Élisabeth Borne : "L'existence, c'est un combat"
Toujours là où on ne l’attend pas, Maïtena reçoit Élisabeth Borne sur le canapé de Mesdames.
Son parcours pourrait ressembler à un destin rêvé, souvent réservé aux enfants favorisés. Pourtant, l’enfance d’Élisabeth Borne est tout sauf douce. Son père, rescapé d’Auschwitz, se suicide lorsqu’elle a 11 ans. Sa mère se retrouve seule, sans argent, sans travail, avec deux filles à élever.
Très tôt, Élisabeth serre les dents. À 16 ans, elle part vivre avec un garçon. Quatre ans plus tard, elle entre à École polytechnique. Une trajectoire marquée par l’effort, la ténacité et la volonté de ne jamais céder.

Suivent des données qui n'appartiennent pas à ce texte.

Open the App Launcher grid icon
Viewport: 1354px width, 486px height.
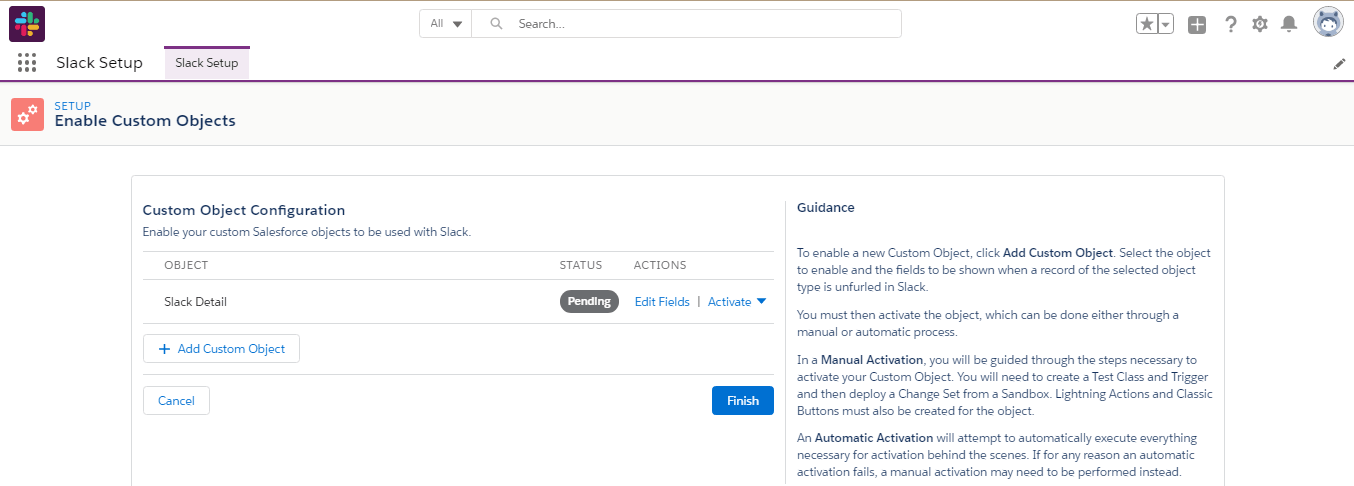[27, 63]
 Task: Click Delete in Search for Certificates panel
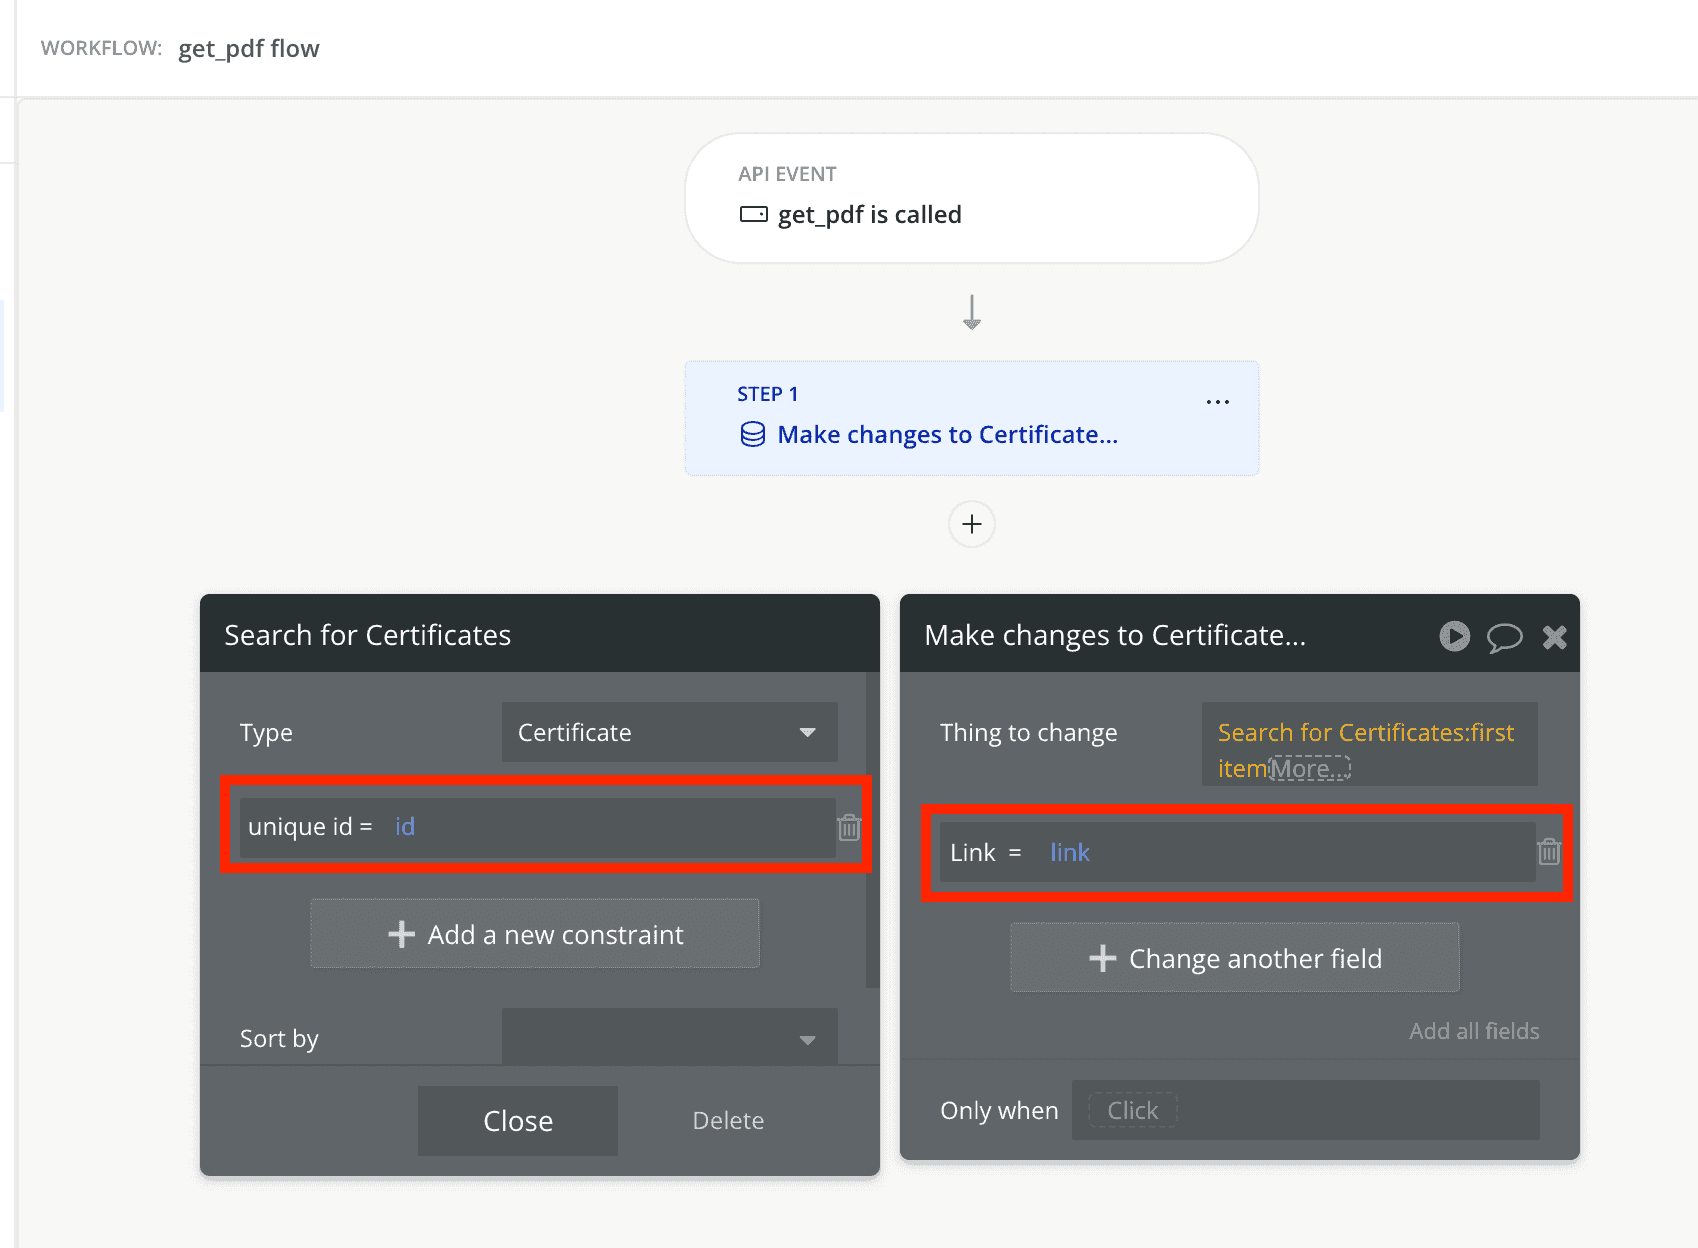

Toute sa vie, elle la consacre ensuite au service public : préfète, députée, ministre… puis Première ministre. Un poste qu’elle occupe en étant seulement la deuxième femme à y accéder, après Édith Cresson, qui avait essuyé les plâtres. Élisabeth Borne, elle, serre une fois de plus les dents. Et tient bon.
Sans filtre, sans langue de bois, cette interview devient une conversation rare entre deux femmes. Elles rient aux mêmes blagues, chantent Peau d’Âne, et parlent de courage, de résilience et de ténacité.